• **BRIEF**:
Each record needs to be retyped exactly, though its pictures should not appear.

(DATA PROVIDED begins)

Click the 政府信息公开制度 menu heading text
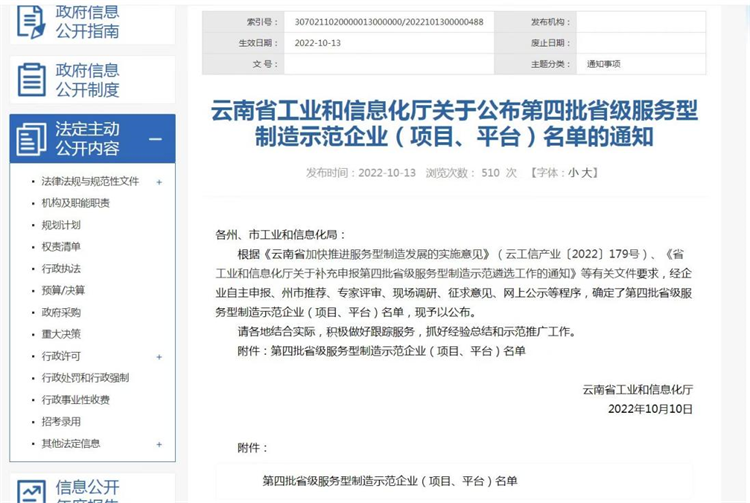This screenshot has width=750, height=503. pos(87,80)
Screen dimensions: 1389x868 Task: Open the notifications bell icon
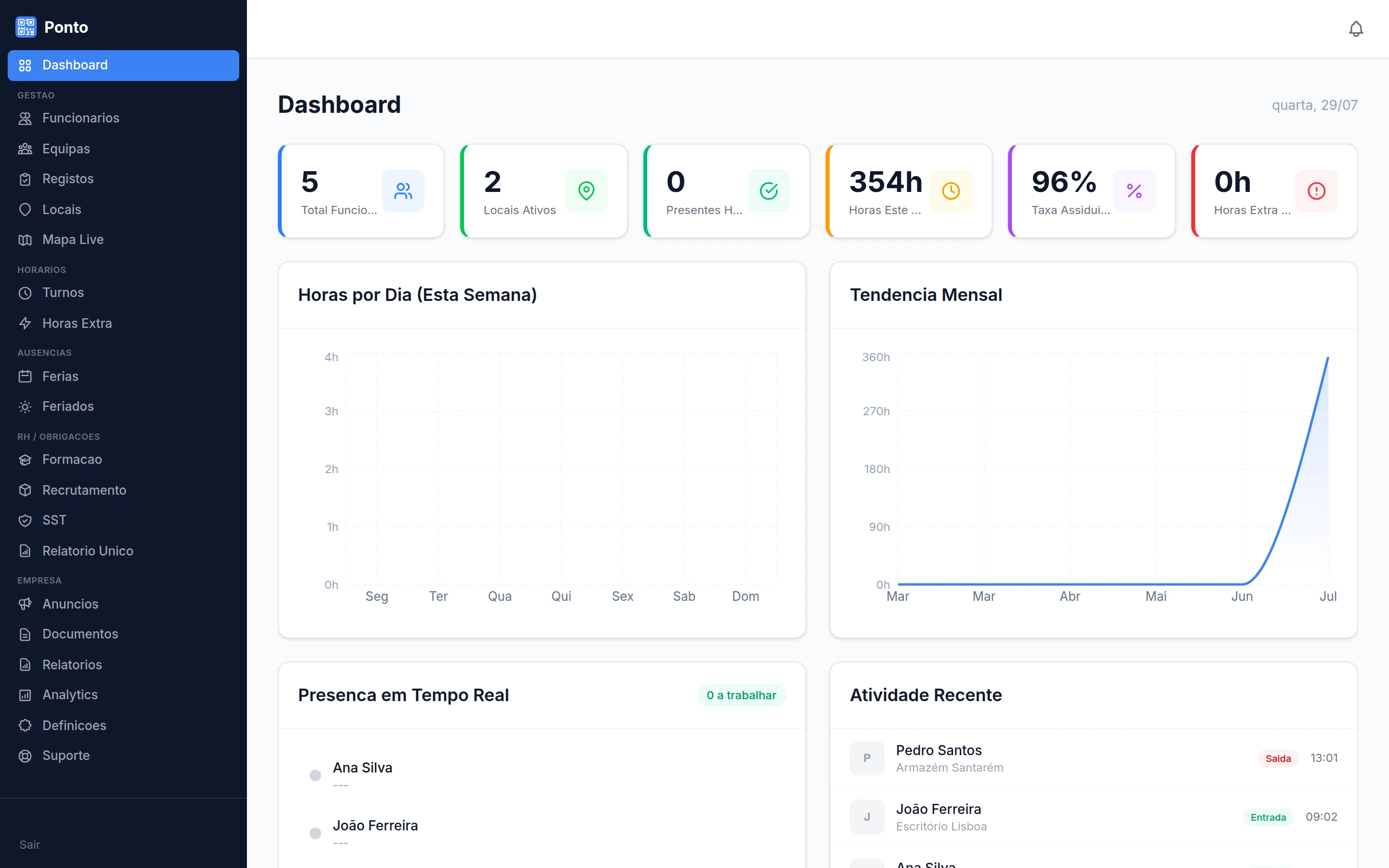coord(1356,29)
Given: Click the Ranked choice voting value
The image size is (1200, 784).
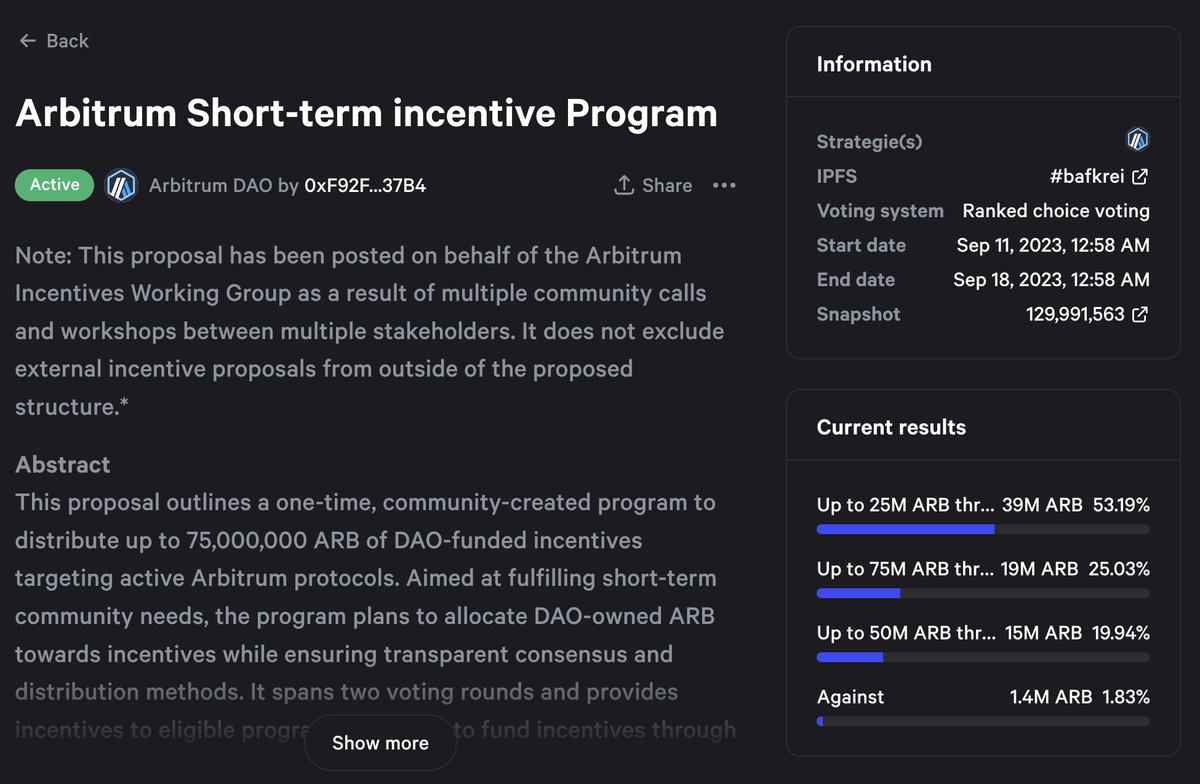Looking at the screenshot, I should [1056, 211].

(DATA PROVIDED ends)

• **ANSWER TO THE EXERCISE**:
Click the 政府信息公开制度 menu heading text
This screenshot has width=750, height=503. pos(87,80)
Screen dimensions: 1389x868 Task: Open the notifications bell icon
coord(1356,29)
Given: Click the Ranked choice voting value
The image size is (1200, 784).
Looking at the screenshot, I should [1056, 211].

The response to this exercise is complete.